▶ _PROVIDED ENTRIES_:
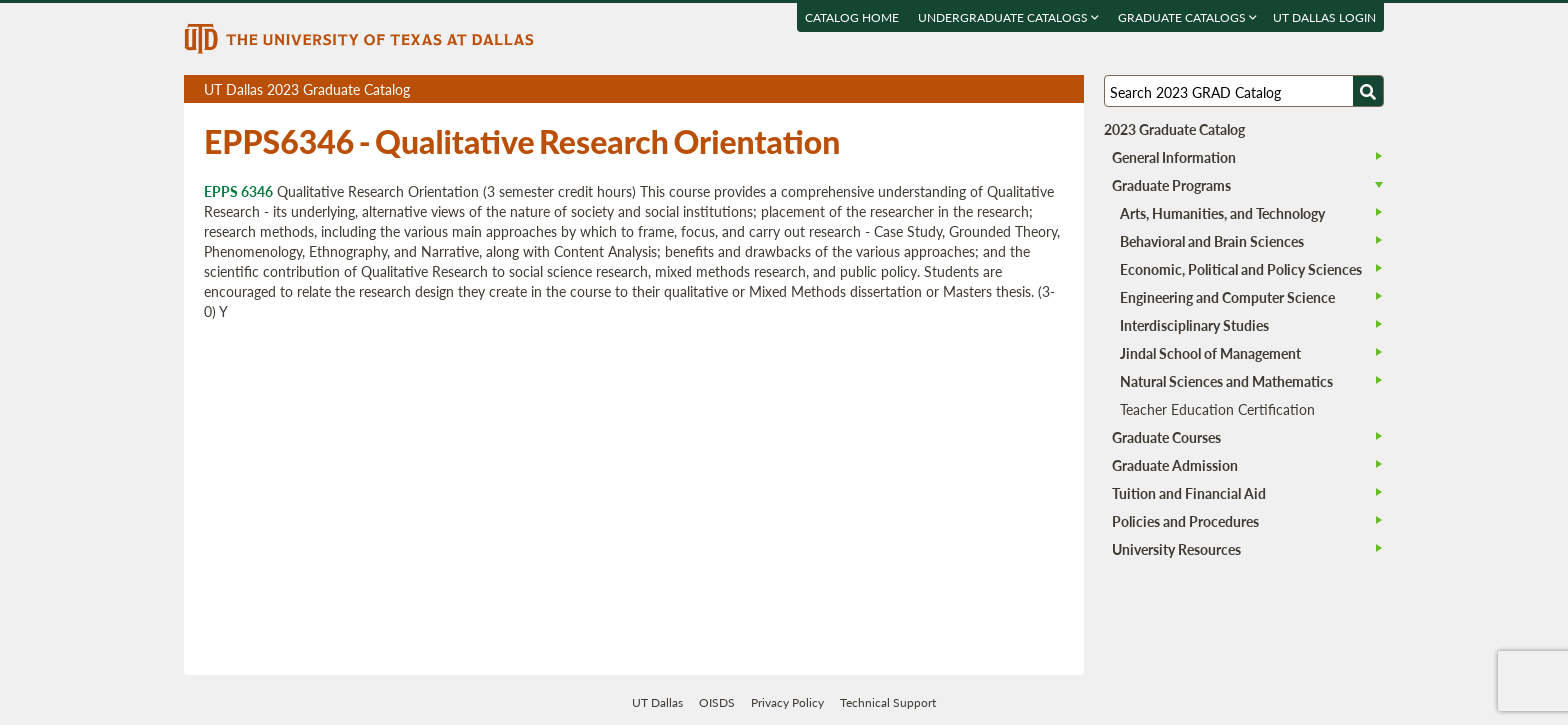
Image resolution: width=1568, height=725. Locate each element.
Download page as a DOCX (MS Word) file (1019, 89)
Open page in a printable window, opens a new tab (1042, 89)
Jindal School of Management (1210, 353)
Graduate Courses (1166, 437)
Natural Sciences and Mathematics (1226, 381)
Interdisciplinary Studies (1194, 325)
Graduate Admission (1175, 465)
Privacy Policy (787, 702)
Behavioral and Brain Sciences (1212, 241)
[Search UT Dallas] (1244, 91)
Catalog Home (852, 17)
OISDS (717, 702)
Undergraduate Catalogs (1008, 17)
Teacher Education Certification (1217, 409)
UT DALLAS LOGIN (1324, 17)
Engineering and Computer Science (1227, 297)
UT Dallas (657, 702)
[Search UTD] (1368, 91)
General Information (1174, 157)
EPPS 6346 (238, 191)
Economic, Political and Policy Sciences (1241, 269)
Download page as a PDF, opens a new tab (996, 89)
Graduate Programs (1171, 185)
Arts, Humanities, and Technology (1222, 213)
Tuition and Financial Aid (1189, 493)
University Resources (1176, 549)
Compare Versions (1065, 89)
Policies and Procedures (1185, 521)
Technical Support (888, 702)
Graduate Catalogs (1187, 17)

▶ _TASK PROMPT_: Write out all of the material above again, but swap "Download page" for "Save page" and keep everything else the same. Leave the pictures out.

▶ _THE OUTPUT_:
Image resolution: width=1568, height=725. Locate each element.
Save page as a DOCX (MS Word) file (1019, 89)
Open page in a printable window, opens a new tab (1042, 89)
Jindal School of Management (1210, 353)
Graduate Courses (1166, 437)
Natural Sciences and Mathematics (1226, 381)
Interdisciplinary Studies (1194, 325)
Graduate Admission (1175, 465)
Privacy Policy (787, 702)
Behavioral and Brain Sciences (1212, 241)
[Search UT Dallas] (1244, 91)
Catalog Home (852, 17)
OISDS (717, 702)
Undergraduate Catalogs (1008, 17)
Teacher Education Certification (1217, 409)
UT DALLAS LOGIN (1324, 17)
Engineering and Computer Science (1227, 297)
UT Dallas (657, 702)
[Search UTD] (1368, 91)
General Information (1174, 157)
EPPS 6346 (238, 191)
Economic, Political and Policy Sciences (1241, 269)
Save page as a PDF, opens a new tab (996, 89)
Graduate Programs (1171, 185)
Arts, Humanities, and Technology (1222, 213)
Tuition and Financial Aid (1189, 493)
University Resources (1176, 549)
Compare Versions (1065, 89)
Policies and Procedures (1185, 521)
Technical Support (888, 702)
Graduate Catalogs (1187, 17)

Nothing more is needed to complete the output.